Leukemia Research Paper

Leukemia is cancer in blood-forming tissues, such as bone marrow, that causes the body to be less effective at fighting infection. There are many types of leukemia; these include, but are not limited to, acute myeloid leukemia, hairy cell leukemia, and acute lymphoblastic leukemia (Leukemia and Lymphoma Society). This is an interesting field of study due to its somewhat rarity in relation to other forms of cancer.

One study performed regarding acute myeloid leukemia (AML) had the purpose of developing small molecules to target CKIα as well as the transcriptional kinases CDK7 and CDK9. CKIα removal activates p53 which is a tumor suppression protein. P53 is often deemed “the guardian of the genome” due to its major role in preventing mutation (Bioinformatics). By targeting CDK7 and CDK9, the CKIα-induced p53 activation increases and thus encourages anti-leukemic activity. The elimination of the cyclin-dependent kinase is crucial due to their role in ultimately altering the cell cycle and causing abnormal cell growth and thus tumors (Graf, 2011). The study was conducted by first developing small molecule inhibitors to be taken by mouth that hinder CKIα and CDK7/9 activity. The inhibitors effectively kill AML origins and cure the mice that the study was conducted on. The scientists are then able to conclude that p53 activation is the cause of the leukemia cell apoptosis, or cell death (Minzel, 2018).

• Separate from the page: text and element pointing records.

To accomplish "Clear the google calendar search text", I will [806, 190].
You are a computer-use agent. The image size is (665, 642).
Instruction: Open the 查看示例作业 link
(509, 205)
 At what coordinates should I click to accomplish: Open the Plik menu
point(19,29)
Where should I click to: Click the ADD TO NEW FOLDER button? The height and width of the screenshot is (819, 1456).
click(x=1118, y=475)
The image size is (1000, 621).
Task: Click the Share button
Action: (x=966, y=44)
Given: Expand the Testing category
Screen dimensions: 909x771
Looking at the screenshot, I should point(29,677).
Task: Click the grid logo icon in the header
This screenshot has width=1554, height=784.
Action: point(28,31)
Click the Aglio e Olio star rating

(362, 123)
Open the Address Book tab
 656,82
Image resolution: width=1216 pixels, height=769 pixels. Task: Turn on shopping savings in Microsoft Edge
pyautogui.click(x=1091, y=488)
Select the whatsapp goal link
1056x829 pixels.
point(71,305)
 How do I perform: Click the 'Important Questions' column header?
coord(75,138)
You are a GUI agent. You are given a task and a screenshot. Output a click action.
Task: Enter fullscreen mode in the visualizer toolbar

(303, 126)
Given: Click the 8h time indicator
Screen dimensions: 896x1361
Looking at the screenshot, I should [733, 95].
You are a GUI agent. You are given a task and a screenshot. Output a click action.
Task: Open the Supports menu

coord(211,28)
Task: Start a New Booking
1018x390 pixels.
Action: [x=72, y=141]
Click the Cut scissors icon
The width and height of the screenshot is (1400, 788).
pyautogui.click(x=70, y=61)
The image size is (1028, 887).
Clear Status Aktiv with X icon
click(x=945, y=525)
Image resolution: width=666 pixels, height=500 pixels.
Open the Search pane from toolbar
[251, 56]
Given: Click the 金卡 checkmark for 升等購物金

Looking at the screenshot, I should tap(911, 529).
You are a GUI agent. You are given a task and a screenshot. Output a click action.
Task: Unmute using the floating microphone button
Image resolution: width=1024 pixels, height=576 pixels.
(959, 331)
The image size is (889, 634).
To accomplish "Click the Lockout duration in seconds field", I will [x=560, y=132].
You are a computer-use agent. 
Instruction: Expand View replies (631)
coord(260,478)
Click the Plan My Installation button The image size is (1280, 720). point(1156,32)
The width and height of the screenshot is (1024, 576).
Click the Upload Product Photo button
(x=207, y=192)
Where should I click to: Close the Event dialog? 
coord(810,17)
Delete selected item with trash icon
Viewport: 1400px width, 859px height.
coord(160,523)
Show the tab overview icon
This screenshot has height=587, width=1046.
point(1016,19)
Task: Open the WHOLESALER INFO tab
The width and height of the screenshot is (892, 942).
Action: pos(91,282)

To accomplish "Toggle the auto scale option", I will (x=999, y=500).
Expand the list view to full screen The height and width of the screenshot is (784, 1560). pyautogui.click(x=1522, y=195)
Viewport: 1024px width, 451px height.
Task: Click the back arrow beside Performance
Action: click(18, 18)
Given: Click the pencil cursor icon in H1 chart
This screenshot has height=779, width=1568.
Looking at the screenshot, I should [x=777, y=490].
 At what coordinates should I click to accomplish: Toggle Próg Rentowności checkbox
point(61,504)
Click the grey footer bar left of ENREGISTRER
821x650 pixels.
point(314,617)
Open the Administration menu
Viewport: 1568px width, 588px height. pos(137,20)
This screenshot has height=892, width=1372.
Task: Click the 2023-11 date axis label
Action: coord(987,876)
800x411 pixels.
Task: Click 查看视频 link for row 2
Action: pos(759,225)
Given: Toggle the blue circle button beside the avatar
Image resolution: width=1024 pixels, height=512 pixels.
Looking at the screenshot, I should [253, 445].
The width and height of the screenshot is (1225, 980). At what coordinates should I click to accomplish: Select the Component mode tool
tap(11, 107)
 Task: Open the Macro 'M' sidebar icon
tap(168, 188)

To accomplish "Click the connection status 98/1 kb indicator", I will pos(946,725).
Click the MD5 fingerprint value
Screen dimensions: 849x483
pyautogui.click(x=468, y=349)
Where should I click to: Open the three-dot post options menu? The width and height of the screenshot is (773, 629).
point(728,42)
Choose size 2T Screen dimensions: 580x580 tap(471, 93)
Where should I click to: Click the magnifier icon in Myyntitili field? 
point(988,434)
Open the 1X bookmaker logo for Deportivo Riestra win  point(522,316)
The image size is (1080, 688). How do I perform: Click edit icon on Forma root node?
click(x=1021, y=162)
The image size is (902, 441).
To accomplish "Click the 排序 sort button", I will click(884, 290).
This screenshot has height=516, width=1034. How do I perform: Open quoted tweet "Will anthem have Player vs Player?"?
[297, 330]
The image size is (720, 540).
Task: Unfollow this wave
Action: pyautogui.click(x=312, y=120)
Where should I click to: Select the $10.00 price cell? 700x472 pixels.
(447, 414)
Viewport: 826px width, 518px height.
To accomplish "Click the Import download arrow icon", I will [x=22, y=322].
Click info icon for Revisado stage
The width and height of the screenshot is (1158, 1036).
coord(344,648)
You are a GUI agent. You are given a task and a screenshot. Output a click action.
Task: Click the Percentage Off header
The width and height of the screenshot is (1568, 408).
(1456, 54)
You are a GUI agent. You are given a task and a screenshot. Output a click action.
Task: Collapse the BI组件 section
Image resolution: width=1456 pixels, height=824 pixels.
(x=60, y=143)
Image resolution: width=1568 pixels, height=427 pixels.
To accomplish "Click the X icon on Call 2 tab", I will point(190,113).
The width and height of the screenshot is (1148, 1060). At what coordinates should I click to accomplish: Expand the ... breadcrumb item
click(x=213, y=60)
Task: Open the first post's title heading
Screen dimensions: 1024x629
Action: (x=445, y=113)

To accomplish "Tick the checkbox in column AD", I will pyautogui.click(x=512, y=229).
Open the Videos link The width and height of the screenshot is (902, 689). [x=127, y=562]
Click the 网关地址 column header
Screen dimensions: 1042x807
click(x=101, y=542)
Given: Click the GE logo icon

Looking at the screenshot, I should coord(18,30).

The scientists present many results from their studies. One of their results suggests that the inhibitors A51 and A86 show the most promise in hindering CDK7 and CDK9 activity. This is shown by their strong binding affinity and their negative effect on phosphorylation of Ser5 on RNA Polymerase II. These inhibitors hinder transcription and decrease proliferation, thus suggesting that it will kill leukemia cells. Overall, the scientists present data that is to be expected. They prove that when the drugs are administered to affected mice, p53 activation causes leukemia cell apoptosis (Minzel, 2018).

The results of this study coincide with the article’s summary and the scientist’s goals. They were able to eradicate leukemia in both AML mouse and human xenograft models. I think that these drugs cure AML because when applied, it gave satisfactory results. I think that this drug would be effective on killing leukemia in humans because it specifically targets leukemia tissue cells and does not affect other areas such as the heart and lungs. They also conducted tests on human samples and it gave the same successful results, so I think that it could be expanded to humans with AML. This research heavily relates to what was taught this semester. It deals with how certain proteins function in cell cycle progression. It focuses on the topic of cyclin-dependent kinases and their role in regulating multiple cell processes and how it relates to leukemia proliferation.

 

References

Acute myeloid leukemia. Leukemia and Lymphoma Society.

Graf, F., Wuest, F., and Pietzsch, J. (2011). Cyclin-Dependent Kinases (Cdk) as targets for                       cancer therapy and imaging. In Advances in cancer therapy (InTech).

Minzel, W,. Venkatachalam, A., Fink, A., Pilarsky, E., Snir-Alkalay, I., Ben-Neriah, Y. Small                  molecules co-targeting ckiα and the transcriptional kinases cdk7/9 control aml in                           preclinical models. Cell Press (2018).

Primary information of p53 gene. Bioinformatics.